We developed two parallel efforts for exploring variability-aware analysis on top of the front-end. First, VarAlyzer is an end-to-end variability-aware dataflow analysis. VarAlyzer was evaluated by conducting a typestate analysis that checks for correct API usage. Second, Sugarlyzer is an extensible framework that enables the integration of many existing variability-oblivious tools. To demonstrate the extensibility of Sugarlyzer, we integrate three popular static analyzers (Clang, Infer, and Phasar) into Sugarlyzer. The integration only requires dozens of lines of code to implement. We have run all three integrated tools on a variability bug dataset, VBDb, in order to assess Sugarzlyer?s correctness and effectiveness. The results show that Sugarlyzer is able to detect the vast majority of variability bugs present in the dataset (78/105), compared to a baseline that exhaustively tests all configurations.
Our analysis of macro usage has yielded formal properties describing the transformability of macro usage. Specifically, it categorizes macros by their semantic equivalence to C function. We used these properties to determine what macros are transformable without any change to the interface of the macro. Furthermore, we implemented these properties in a lightweight static analysis which informs our transformer that rewrites equivalent macros to C function, thereby removing the preprocessor usage.
We used our build system constraint extraction algorithms to generate valid build configuration for the Linux kernel. This process found build errors, which we patched and reported to the Linux developers. We have released a new version of the constraint analysis tool publicly and had one accepted build system patch to the Linux kernel source.

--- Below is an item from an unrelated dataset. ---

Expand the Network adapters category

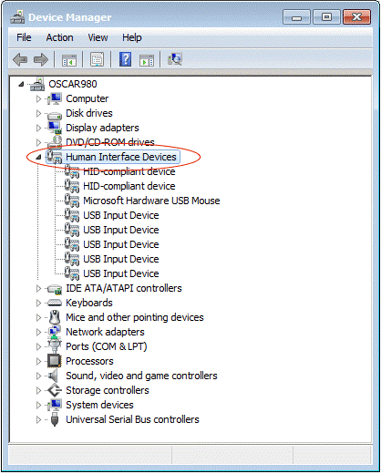38,332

We used ConfigFuzz to transform six common fuzzing targets and carried out the evaluation using the AFL and AFL++ fuzzers. ConfigFuzz shows better performance than two baseline setups in four targets, while on the other two targets, ConfigFuzz does not always outperform the baselines. We analyze the target programs? source code and the options fuzzed by ConfigFuzz to reason about the fuzzing performance. We also show that parameterizing ConfigFuzz to fuzz configurations with up to 2 options often leads to higher code coverage than up to 1 option, while fuzzing many more options with ConfigFuzz may decrease the performance.
The research results from this grant were disseminated to several competitive conferences and journals including, but not limited to, the International Conference of Software Engineering (ICSE), Transactions on Software Engineering and Methodology (TOSEM), and the Joint Meeting on European Software Engineering Conference and Symposium on the Foundations of Software Engineering (ESEC/FSE). Nine peer-review publications were produced that were funded in part by this grant. Artifacts produced during this grant have been disseminated publicly in repositories containing both the software source code, experimental scripts, and resulting data.
Ten graduate and six undergraduate students were funded in part from this research, including five from groups underrepresented in computing. Two of the graduate students were doctoral students who graduated with dissertation work funded in part by the grant and one masters student graduated during the grant, all of whom now work in the software industry. Five graduate courses received content based on grant research, including a graduate course on configurable software, an independent study on configurable software, and courses on operating systems and compilers that incorporate material related to the grant.